A lawsuit alleging that an Applebee’s restaurant in Bismarck, North Dakota permitted its restaurant general manager to create a pattern and practice of sexual harassment and retaliation against employees was resolved by a consent decree approved by U.S. District Judge Daniel L. Hovland on September 2, 2011. Under the terms of the decree reached with the EEOC, the restaurant will pay out $1 million in compensatory damages to seventeen female employees who were subjected to sexual harassment and retaliation during their employment. The decree also requires that the restaurant implement a training program to enable Applebee’s employees to identify sexual harassment and properly investigate internal complaints.

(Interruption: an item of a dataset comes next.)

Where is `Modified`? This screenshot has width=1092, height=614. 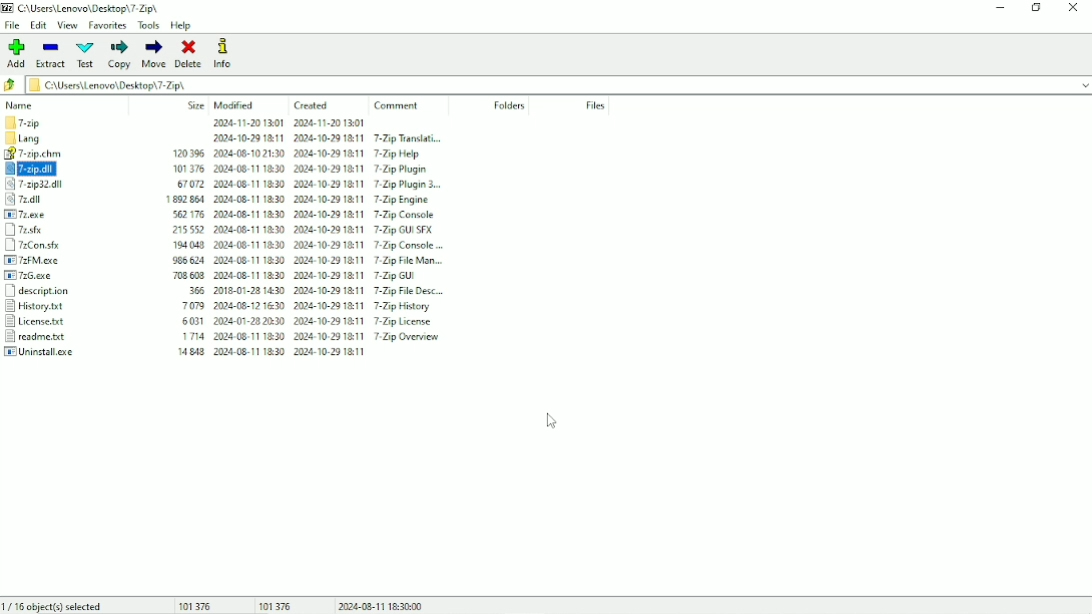 Modified is located at coordinates (235, 105).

The lawsuit claimed that between 2002 and the end of 2007, Applebee’s General Manager, Mike Cordova, regularly groped female employees, solicited sexual relations, and exposed himself. He also allegedly exposed female employees to pornography, told sexually explicit stories and jokes, made highly personalized sexual comments designed to demean and humiliate female employees, and on at least one occasion, allegedly coerced an employee into giving him oral sex in exchange for a raise. The EEOC’s lawsuit alleged that despite repeated complaints by employees and customers, Applebee’s failed to discipline or stop Cordova’s behavior. Five women previously employed at the same location then filed charges of discrimination with the EEOC.
John Rowe, Director of the EEOC’s Chicago District, said in a press release, “This case demonstrates in a rather emphatic way that sexual harassment is still a challenge for women at some of our best known neighborhood businesses.” Sexual harassment, and retaliation for complaining about it, violates Title VII of the Civil Rights Act of 1964.